- [ЗАДАНИЕ И ТРЕБОВАНИЯ] Перепишите статью «Увеличительное стекло зла», приведенную ниже, целиком и без единого изменения.

- [ИСХОДНЫЙ ТЕКСТ]
Увеличительное стекло зла

Увеличительное стекло зла

В. Лакшин

Журнал по преимуществу юношеского круга чтения, «Вокруг света» опубликовал перевод романа английского писателя Уильяма Голдинга, который, пожалуй, естественнее было бы видеть в издании для взрослого читателя. Читать эту книгу интересно, но трудно, а чем ближе к концу, тем труднее. Страдания детей — вообще мучительный, кровавый сюжет в литературе. Недаром Достоевский муками малых сил объяснил бунт своего героя против бога и его отказ от билета на вход в царство мировой гармонии. Но когда дети жестоки со своими товарищами, когда они мучают и убивают друг друга — читать это почти непереносимо.

Толстой говорил: дети — увеличительное стекло зла, — в том смысле, что то, что нехорошо по отношению ко взрослым, ужасно в отношении детей. Но не ужаснее ли во сто крат, когда дети сами, сознательно или неосознанно подражая миру старших, переносят в свои отношения и детские игры всю жестокость взрослого мира?

Дети, одни дети оказываются на необитаемом острове, затерянном крохотной точкой в просторах Тихого океана. Их появление на острове мотивировано автором скверно, условно, с нарочитой небрежностью. Где-то бушует чудовищная война с атомными взрывами, и, как можно угадать, самолет, спасающий английских школьников, терпит бедствие в океане. Никто из взрослых не уцелел, пилот сгорел, все или почти все дети каким-то чудом спаслись и теперь находят друг друга на тоненькой полоске пляжа, среди скал, в путанице лиан прибрежного леса. Это, конечно, условное допущение, одно из многих допущений, какие будут встречаться в романе и дальше, но они дадут автору возможность развернуть его пессимистическую робинзонаду, не жертвуя ни одним из оттенков отношений, возникающих обычно между детьми в их играх, соперничестве, вражде и дружбе.

- [ПРЕДОСТАВЛЕННЫЕ СТРОКИ]
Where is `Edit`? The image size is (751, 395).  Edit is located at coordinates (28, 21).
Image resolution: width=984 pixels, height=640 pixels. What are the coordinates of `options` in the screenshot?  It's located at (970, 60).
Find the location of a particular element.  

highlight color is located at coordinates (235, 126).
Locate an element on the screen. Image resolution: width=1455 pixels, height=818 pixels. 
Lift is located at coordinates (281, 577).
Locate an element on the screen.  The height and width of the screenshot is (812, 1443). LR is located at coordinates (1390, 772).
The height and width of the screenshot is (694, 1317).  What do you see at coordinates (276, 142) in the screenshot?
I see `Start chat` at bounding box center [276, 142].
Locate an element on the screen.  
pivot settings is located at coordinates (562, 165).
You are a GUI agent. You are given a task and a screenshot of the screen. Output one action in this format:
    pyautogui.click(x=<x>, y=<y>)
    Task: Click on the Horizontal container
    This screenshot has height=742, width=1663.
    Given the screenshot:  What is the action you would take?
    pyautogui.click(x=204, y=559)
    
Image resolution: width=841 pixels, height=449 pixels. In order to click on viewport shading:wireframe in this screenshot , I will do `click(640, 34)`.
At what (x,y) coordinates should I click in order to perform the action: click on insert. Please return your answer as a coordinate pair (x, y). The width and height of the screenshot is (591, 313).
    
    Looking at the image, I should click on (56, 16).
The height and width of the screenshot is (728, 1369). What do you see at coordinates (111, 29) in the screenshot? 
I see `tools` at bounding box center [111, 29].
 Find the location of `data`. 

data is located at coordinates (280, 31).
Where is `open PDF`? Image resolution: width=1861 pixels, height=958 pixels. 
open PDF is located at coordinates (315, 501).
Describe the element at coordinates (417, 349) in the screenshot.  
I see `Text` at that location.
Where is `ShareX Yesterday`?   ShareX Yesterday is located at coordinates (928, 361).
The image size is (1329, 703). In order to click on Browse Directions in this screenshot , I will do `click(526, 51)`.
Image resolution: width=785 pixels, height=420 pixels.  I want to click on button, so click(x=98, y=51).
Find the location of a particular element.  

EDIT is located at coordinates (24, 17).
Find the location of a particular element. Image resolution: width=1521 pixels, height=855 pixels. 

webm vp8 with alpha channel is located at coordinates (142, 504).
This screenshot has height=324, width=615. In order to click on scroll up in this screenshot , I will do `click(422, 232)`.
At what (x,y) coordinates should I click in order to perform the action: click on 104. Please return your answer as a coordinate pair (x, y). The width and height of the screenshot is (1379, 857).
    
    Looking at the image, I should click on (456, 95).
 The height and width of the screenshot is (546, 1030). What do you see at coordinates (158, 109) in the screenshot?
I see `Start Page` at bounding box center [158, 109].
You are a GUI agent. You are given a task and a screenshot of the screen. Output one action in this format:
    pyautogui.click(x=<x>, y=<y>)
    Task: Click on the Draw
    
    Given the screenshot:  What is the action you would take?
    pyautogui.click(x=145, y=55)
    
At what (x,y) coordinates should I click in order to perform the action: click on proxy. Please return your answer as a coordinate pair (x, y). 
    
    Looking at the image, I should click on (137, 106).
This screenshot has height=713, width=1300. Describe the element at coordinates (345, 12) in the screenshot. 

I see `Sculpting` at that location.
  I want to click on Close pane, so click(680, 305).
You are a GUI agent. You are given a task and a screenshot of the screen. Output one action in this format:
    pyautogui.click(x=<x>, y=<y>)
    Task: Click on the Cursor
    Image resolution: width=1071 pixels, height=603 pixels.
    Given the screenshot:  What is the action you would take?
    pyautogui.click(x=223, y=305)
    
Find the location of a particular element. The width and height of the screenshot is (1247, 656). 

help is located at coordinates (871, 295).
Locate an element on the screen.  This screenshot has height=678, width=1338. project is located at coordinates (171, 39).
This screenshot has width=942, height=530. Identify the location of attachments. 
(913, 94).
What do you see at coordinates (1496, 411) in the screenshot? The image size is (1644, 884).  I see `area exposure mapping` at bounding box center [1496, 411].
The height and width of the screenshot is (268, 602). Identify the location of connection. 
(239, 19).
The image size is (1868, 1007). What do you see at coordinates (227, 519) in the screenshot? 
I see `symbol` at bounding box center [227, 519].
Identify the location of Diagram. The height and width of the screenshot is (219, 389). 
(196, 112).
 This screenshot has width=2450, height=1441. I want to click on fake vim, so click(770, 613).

- [ОТВЕТ К ЗАДАНИЮ]
Увеличительное стекло зла

Увеличительное стекло зла

В. Лакшин

Журнал по преимуществу юношеского круга чтения, «Вокруг света» опубликовал перевод романа английского писателя Уильяма Голдинга, который, пожалуй, естественнее было бы видеть в издании для взрослого читателя. Читать эту книгу интересно, но трудно, а чем ближе к концу, тем труднее. Страдания детей — вообще мучительный, кровавый сюжет в литературе. Недаром Достоевский муками малых сил объяснил бунт своего героя против бога и его отказ от билета на вход в царство мировой гармонии. Но когда дети жестоки со своими товарищами, когда они мучают и убивают друг друга — читать это почти непереносимо.

Толстой говорил: дети — увеличительное стекло зла, — в том смысле, что то, что нехорошо по отношению ко взрослым, ужасно в отношении детей. Но не ужаснее ли во сто крат, когда дети сами, сознательно или неосознанно подражая миру старших, переносят в свои отношения и детские игры всю жестокость взрослого мира?

Дети, одни дети оказываются на необитаемом острове, затерянном крохотной точкой в просторах Тихого океана. Их появление на острове мотивировано автором скверно, условно, с нарочитой небрежностью. Где-то бушует чудовищная война с атомными взрывами, и, как можно угадать, самолет, спасающий английских школьников, терпит бедствие в океане. Никто из взрослых не уцелел, пилот сгорел, все или почти все дети каким-то чудом спаслись и теперь находят друг друга на тоненькой полоске пляжа, среди скал, в путанице лиан прибрежного леса. Это, конечно, условное допущение, одно из многих допущений, какие будут встречаться в романе и дальше, но они дадут автору возможность развернуть его пессимистическую робинзонаду, не жертвуя ни одним из оттенков отношений, возникающих обычно между детьми в их играх, соперничестве, вражде и дружбе.